Protesters demonstrate during a rally against the Transatlantic Trade and Investment Partnership (TTIP) in Strasbourg, France, on Oct. 10, 2015. (Xinhua/Lu Suyan)
STRASBOURG, Oct. 10 (Xinhua) -- Protesters on Saturday took to the streets of Strasbourg, seat of the European Parliament, against the Transatlantic Trade and Investment Partnership (TTIP), a trade agreement currently being negotiated between the European Union (EU) and the United States.
The demonstration was called for by members of the protest group "Stop TAFTA" (the French acronym for TTIP) which comprises 142 associations, trade unions and other groups.
An "international day of mobilization" against TTIP also saw demonstrations in other European as well as American cities. Protesters oppose what they see as a lack of transparency in the negotiations. Some claim the treaty would have harmful consequences for citizens.
"We reject the transatlantic market that Brussels and Washington want to impose," a young protestor from Strasbourg Left Front, a far left political group, told Xinhua during the demonstration. "Such a treaty would only increase competition and commoditization, and carry major risks of social, political and environmental regression."
Also taking part in the protest in the Alsatian capital were members of the youth wing of the Green Party, as well as the apolitical Pirate Party movement.

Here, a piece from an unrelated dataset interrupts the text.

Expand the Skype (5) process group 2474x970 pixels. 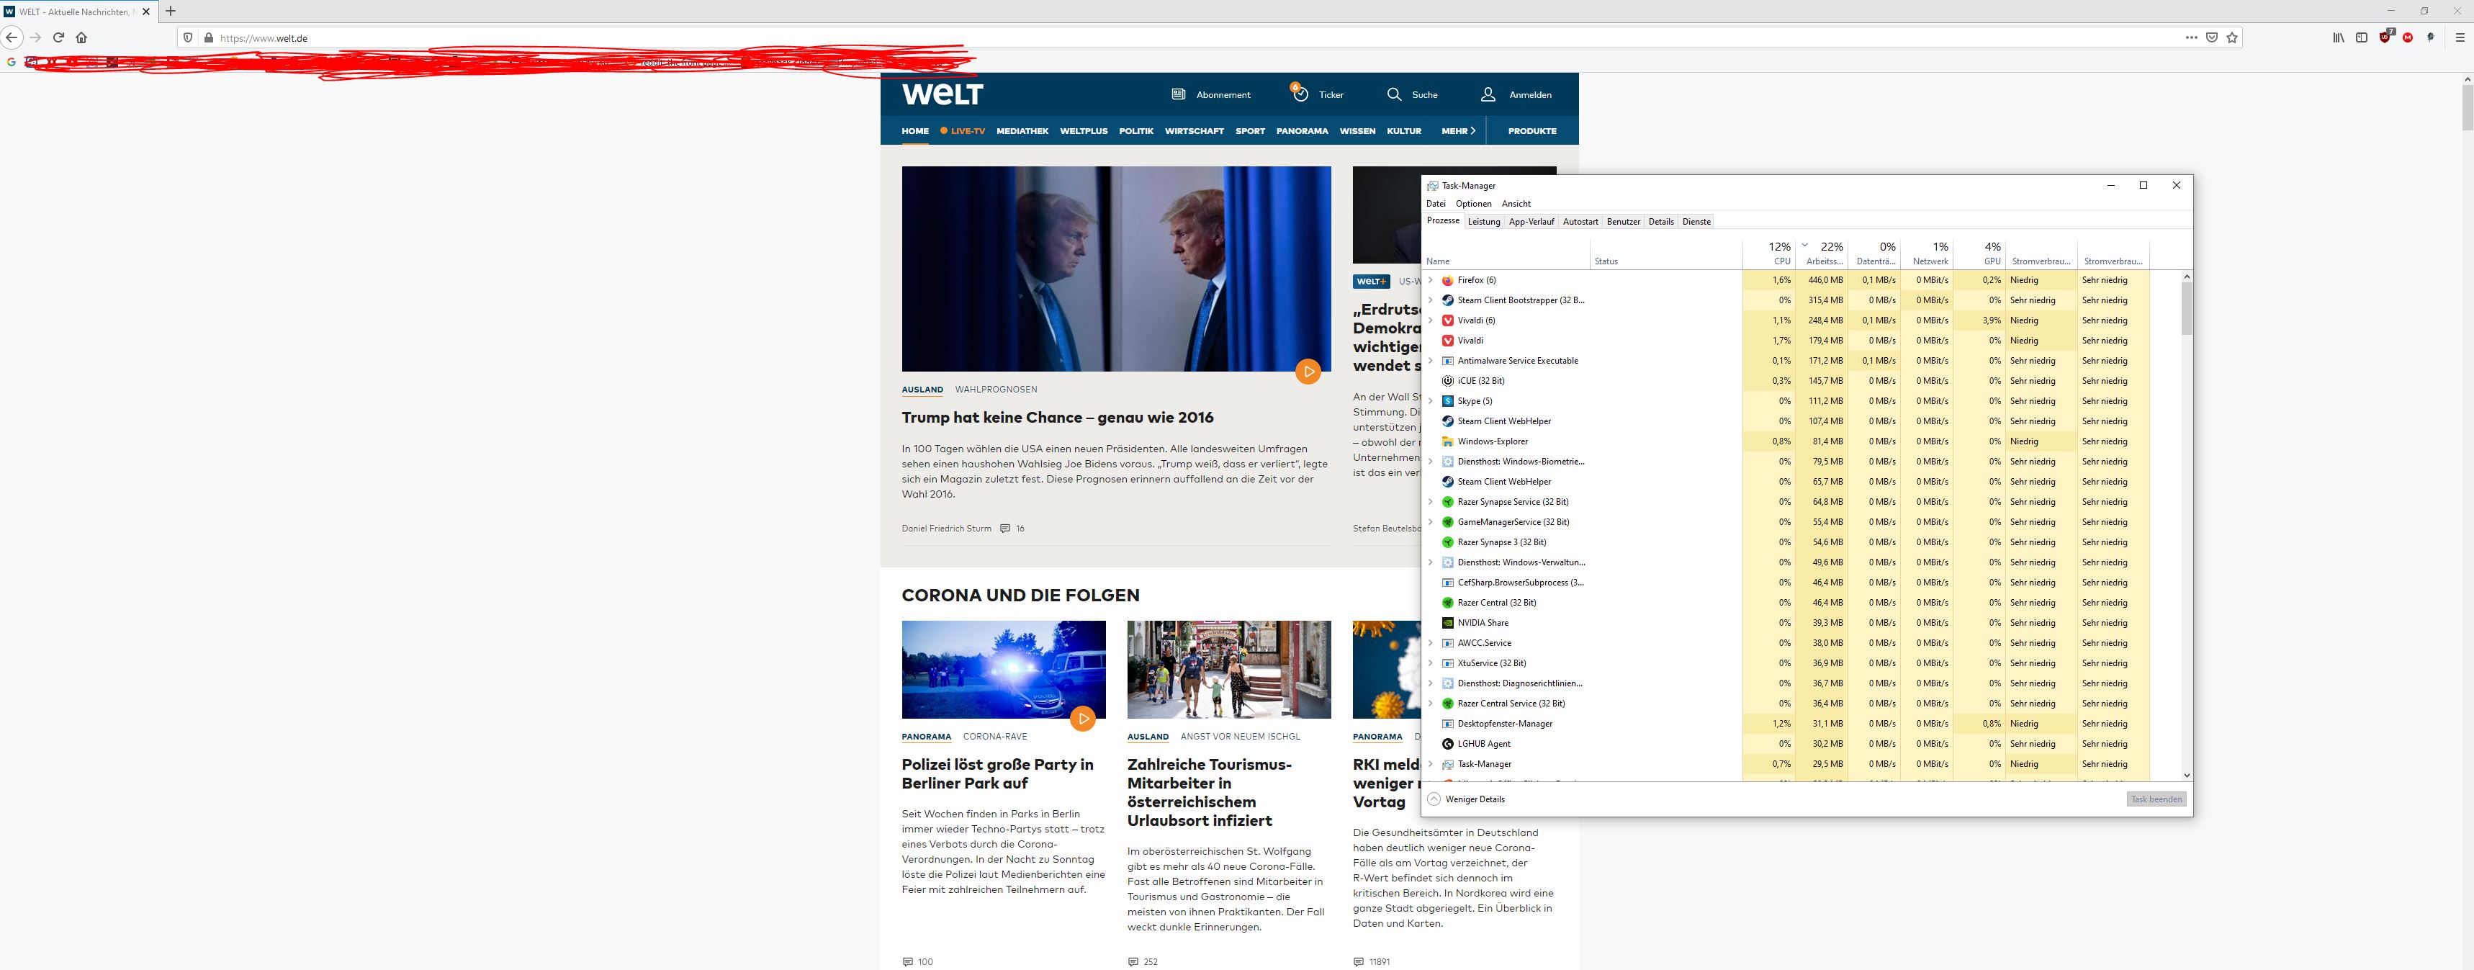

Students, families with children and other citizens formed the bulk of the procession that marched behind a banner reading: "TAFTA or climate, we must choose!" Another flagship slogan reflecting the concerns of the protesters was "TTIP: as much chlorinated chicken on your plate as you want!"
Many people are indeed alarmed at what they see as the potential environmental and health hazards of the establishment of a liberalized transatlantic trading regime, claiming in particular that food and environmental standards are not the same in the EU and North America.
But beyond concerns about the practical consequences of TTIP for daily life, protesters also emphasized worries about cultural issues arising from the treaty. "We do not want an Americanization of our society," a student attending the demonstration told Xinhua.
"The transatlantic treaty could mean not only the end of the European social model in the face of American monopolistic and ultra-capitalist practices, but could also put at risk a certain vision of culture, which for us in Europe is more than just a commercial product," he said.
A petition against TTIP has already collected more than three million signatures in the EU. Launched a year ago as part of a Europe-wide initiative -- which plans to ask the European Commission to act on the basis of a million signatures collected in at least seven different states -- it was handed in this week to the European Commission, which has so far refused to consider it.
In the European Parliament, TTIP has been causing mayhem to the point where in June a major debate on the issue had to be postponed. This was a bombshell in the Strasbourg chamber illustrating the growing divisions over the EU's trade policy.
A new round of TTIP negotiations should start at late October. Brussels and Washington want to conclude an agreement by the beginning of next year. TTIP, if ratified, would be the world's biggest trade agreement, affecting nearly 60 percent of global economic output and reaching into a market of 850 million consumers.